How to complete this task: Scan the entries that follow and copy out every line containing "display".

Items from a data source:
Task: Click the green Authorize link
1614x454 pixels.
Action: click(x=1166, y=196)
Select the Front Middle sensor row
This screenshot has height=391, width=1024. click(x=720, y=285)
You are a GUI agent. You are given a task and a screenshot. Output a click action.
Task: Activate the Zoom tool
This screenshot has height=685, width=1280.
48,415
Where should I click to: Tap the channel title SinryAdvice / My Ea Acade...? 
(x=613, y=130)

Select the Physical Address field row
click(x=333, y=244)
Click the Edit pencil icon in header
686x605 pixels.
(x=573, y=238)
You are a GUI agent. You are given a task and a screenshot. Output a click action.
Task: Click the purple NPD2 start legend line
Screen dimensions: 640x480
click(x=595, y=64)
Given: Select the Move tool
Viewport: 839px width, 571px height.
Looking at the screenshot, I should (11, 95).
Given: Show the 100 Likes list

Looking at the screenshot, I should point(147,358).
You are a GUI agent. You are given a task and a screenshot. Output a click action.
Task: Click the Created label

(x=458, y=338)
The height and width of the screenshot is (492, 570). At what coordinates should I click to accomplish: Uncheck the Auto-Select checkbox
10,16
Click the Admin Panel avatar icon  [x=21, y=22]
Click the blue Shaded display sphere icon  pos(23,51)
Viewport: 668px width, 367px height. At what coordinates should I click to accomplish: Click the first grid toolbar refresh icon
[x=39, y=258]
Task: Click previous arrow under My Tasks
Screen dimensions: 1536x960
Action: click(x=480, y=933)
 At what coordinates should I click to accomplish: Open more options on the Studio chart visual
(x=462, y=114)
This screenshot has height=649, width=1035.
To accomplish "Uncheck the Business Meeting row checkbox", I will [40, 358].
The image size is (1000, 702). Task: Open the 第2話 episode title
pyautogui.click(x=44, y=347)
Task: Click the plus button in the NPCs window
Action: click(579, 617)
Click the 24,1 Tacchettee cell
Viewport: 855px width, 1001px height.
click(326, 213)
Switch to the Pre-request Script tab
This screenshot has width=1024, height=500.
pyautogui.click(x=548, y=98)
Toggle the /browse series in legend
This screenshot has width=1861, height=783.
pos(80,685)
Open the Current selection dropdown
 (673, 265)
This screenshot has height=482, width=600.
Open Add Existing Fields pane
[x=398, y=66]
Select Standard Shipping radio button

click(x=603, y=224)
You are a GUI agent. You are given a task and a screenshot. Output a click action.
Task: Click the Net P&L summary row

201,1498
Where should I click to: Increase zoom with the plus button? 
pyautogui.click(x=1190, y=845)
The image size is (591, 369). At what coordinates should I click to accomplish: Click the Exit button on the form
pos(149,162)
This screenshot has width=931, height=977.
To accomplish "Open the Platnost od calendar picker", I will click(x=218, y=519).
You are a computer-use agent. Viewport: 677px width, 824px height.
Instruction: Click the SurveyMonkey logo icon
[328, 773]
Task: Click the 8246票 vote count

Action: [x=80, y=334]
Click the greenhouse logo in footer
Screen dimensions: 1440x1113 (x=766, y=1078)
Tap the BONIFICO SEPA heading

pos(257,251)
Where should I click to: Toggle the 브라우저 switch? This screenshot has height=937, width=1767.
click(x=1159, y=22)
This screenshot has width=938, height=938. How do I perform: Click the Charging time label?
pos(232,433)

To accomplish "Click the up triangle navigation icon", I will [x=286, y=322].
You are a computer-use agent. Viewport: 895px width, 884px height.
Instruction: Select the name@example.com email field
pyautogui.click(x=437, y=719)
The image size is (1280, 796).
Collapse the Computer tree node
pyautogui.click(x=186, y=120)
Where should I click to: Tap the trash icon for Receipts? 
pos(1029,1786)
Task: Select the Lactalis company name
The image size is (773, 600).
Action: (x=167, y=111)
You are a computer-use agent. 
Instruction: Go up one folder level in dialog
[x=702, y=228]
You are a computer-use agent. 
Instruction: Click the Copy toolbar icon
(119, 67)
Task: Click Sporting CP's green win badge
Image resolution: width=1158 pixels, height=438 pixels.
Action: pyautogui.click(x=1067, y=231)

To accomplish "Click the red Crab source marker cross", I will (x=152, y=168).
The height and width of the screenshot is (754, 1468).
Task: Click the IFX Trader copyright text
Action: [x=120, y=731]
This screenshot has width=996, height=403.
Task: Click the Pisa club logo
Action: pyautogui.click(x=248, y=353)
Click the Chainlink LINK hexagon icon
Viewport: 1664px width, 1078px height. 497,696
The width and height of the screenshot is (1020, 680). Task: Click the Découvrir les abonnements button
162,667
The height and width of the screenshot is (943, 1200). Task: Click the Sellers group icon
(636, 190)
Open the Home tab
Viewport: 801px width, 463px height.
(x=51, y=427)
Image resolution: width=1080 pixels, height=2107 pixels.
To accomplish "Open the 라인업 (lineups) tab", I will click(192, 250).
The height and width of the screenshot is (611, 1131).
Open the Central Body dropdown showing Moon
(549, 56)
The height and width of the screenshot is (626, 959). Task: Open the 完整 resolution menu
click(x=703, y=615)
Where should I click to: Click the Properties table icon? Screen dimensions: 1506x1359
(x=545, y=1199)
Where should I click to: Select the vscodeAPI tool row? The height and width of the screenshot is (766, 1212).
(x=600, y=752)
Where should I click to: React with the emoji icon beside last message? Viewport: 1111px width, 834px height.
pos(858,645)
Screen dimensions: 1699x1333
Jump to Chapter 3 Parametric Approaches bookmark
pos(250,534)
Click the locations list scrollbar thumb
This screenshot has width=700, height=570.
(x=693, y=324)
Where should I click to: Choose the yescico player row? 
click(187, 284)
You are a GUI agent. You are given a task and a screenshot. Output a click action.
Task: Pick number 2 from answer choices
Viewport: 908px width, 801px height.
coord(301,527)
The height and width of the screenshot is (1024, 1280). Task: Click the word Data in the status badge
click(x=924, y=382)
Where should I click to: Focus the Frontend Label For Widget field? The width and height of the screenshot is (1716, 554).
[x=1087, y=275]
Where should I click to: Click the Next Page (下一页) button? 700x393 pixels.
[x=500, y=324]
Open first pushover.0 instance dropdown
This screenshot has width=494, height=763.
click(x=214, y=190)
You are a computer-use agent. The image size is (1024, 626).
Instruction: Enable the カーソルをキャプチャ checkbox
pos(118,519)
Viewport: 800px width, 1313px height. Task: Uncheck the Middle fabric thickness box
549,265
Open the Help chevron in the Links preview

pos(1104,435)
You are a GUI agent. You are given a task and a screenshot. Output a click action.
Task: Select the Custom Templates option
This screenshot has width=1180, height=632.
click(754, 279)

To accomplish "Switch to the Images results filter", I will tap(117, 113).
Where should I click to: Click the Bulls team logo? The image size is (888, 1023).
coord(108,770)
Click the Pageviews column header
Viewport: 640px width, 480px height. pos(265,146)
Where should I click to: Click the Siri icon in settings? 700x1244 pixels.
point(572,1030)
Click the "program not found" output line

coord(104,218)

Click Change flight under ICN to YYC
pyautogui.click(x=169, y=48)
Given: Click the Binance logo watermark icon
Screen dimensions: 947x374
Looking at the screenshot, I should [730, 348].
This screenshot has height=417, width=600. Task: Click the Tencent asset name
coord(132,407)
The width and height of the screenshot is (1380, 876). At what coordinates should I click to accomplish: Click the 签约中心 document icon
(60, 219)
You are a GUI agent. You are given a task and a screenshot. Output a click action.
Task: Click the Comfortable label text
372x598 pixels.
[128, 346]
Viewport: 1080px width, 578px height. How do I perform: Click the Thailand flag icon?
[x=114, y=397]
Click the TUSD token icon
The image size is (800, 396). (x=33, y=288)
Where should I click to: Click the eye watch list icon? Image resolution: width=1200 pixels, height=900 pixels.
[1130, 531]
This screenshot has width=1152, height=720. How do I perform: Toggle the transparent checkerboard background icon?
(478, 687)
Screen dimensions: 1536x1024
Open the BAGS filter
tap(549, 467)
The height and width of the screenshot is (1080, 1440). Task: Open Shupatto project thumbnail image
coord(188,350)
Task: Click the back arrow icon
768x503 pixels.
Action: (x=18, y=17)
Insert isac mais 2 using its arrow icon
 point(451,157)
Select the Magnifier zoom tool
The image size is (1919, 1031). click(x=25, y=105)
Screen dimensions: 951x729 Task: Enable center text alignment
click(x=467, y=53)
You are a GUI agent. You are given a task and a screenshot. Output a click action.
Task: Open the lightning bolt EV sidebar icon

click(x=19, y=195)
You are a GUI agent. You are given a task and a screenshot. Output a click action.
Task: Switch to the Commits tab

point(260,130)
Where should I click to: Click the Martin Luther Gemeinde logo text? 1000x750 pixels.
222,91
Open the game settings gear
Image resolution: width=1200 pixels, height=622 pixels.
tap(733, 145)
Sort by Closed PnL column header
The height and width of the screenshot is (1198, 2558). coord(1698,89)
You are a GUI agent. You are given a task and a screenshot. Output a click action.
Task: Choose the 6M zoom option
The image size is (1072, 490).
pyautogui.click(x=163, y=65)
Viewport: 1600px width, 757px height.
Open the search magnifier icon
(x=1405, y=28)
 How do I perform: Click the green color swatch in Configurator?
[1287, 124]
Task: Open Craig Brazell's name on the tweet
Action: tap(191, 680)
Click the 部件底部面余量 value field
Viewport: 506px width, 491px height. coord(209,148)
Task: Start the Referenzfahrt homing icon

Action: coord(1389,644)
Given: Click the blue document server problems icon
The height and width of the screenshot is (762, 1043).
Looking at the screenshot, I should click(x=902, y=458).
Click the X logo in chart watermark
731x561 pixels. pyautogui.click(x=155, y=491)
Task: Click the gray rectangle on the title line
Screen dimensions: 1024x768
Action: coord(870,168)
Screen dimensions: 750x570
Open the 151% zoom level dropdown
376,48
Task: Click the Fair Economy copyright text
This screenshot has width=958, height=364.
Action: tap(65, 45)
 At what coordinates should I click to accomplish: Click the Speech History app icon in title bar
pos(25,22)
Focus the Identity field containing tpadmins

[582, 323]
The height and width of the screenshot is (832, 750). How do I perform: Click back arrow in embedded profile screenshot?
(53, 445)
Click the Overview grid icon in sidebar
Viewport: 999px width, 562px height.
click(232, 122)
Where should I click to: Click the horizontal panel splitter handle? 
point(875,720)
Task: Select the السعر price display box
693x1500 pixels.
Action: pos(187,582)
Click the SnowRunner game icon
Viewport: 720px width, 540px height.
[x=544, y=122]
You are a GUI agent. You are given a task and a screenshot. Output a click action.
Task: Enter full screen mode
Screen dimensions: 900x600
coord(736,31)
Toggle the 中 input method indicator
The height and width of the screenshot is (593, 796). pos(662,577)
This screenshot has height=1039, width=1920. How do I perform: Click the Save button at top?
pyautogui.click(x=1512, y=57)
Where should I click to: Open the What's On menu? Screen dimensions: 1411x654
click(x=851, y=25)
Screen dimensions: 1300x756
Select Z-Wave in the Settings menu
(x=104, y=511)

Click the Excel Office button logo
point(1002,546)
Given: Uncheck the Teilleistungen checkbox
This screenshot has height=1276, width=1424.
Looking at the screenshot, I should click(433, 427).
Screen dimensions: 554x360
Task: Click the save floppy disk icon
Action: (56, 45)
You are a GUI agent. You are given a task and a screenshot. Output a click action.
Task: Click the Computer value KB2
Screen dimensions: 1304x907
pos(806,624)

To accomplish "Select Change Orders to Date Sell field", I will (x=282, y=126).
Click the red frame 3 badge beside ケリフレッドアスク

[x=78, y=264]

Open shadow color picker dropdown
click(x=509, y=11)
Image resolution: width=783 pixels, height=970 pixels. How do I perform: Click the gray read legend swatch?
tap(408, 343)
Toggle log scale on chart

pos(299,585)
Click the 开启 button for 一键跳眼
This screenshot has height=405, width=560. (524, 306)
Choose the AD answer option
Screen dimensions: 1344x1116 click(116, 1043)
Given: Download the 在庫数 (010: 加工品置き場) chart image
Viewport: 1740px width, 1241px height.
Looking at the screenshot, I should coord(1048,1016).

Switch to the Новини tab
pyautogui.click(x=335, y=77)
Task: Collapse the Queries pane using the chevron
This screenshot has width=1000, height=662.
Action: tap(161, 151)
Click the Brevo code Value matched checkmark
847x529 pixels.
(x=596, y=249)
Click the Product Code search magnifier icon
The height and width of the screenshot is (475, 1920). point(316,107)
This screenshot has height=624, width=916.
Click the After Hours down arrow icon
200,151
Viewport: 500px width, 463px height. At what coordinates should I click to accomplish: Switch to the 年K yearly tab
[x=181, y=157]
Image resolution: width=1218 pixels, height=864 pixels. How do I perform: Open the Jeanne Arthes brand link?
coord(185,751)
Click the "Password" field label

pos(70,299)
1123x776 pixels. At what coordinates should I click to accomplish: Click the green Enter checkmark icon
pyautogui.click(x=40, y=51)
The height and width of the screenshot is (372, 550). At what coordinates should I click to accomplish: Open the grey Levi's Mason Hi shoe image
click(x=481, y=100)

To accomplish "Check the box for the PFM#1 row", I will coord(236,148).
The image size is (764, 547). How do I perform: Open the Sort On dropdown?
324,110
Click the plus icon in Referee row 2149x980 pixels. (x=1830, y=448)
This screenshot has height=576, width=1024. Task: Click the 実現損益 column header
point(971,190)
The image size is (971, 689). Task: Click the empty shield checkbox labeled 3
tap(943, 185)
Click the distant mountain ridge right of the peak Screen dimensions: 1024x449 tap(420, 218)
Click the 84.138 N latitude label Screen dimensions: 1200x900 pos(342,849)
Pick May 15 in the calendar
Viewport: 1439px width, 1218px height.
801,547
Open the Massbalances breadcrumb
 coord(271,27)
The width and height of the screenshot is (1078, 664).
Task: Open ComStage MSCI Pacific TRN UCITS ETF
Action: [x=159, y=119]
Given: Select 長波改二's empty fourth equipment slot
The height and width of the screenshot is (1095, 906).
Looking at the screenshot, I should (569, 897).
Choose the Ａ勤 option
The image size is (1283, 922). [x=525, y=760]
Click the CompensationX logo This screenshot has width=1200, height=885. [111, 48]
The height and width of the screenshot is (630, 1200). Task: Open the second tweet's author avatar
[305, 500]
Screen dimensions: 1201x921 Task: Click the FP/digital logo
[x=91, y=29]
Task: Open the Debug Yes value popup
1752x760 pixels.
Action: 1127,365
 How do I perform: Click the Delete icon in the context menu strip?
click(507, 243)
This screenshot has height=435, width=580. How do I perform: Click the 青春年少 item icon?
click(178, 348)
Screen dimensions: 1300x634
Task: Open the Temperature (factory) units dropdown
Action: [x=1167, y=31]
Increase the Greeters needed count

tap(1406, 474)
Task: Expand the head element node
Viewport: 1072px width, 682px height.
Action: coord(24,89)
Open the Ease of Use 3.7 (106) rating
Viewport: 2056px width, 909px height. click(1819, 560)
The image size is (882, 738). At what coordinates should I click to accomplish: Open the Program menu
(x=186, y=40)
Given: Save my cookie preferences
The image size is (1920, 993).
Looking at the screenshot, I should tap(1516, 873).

Response for this exercise:
Click the blue Shaded display sphere icon  pos(23,51)
Task: Select the السعر price display box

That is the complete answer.